Research Area :
"Statistical Science" is constantly challenged by the problems that Science and Industry bring to its door. Vast amounts of data are being generated in many fields, and the statistician's job is to make sense of it all, which includes extraction of important patterns and trends and understand "what the data says". We call this "learning from data" and this can roughly be summarized in the following steps: (a) observe a phenomenon; (b) construct a model for that phenomenon; (c) make predictions using the model. Broadly speaking, 'Statistical Learning' refers to a set of tools for modeling and understanding complex data sets that blends statistics with parallel developments in machine learning.
I work on "application-driven theory" meaning that the majority of my research papers are designing theoretically principled ML models that directly solve real-life problems. Most of the algorithms we developed are based on simple but aesthetically elegant (in my opinion).

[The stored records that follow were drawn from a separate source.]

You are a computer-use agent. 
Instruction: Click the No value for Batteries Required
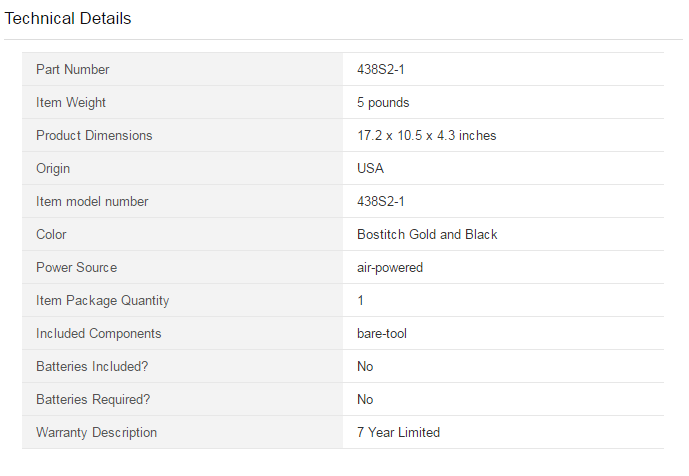click(x=365, y=399)
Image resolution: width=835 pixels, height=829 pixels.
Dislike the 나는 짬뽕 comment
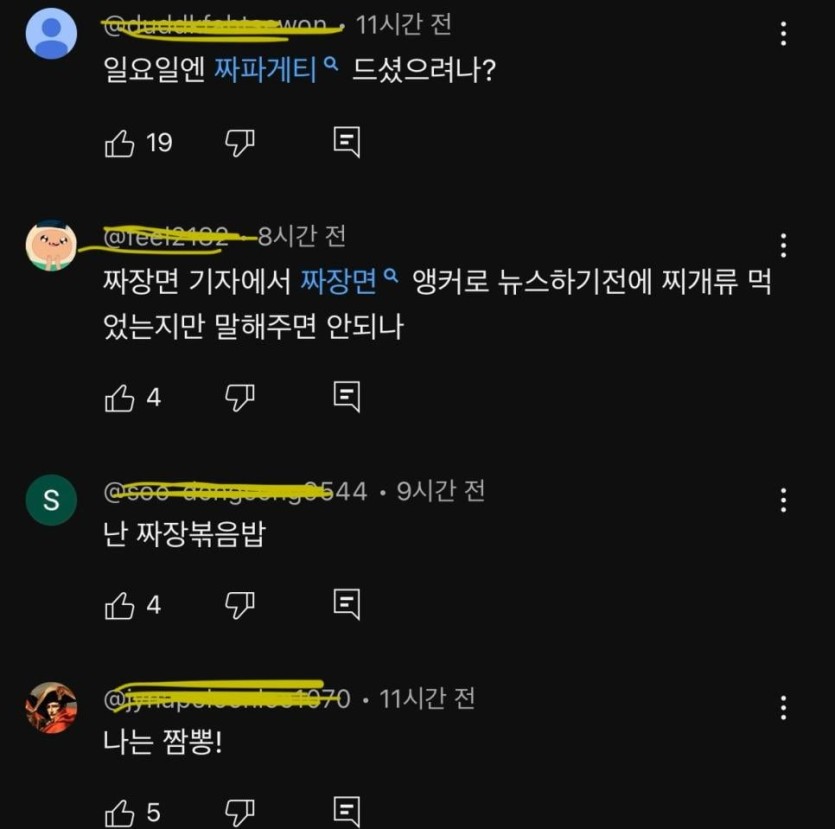coord(240,811)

My research works involve developing statistical methodologies for "data-driven problems" from various applied disciplines (e.g., Epidemiology, Biology, Mobile Health, Business, Software Reliability, Quality Engineering, Macroeconomics, Nonlinear Dynamics and Network Analysis). My primary research interest lies in Statistical Machine Learning with a particular emphasis on hybrid representation learning, imbalanced learning, and nonparametric learning. My recent research interests focus on Applied Time Series Forecasting, Health Data Sciences, and Statistical Analysis of Networks. I am trying to contribute in both methodological and application aspects.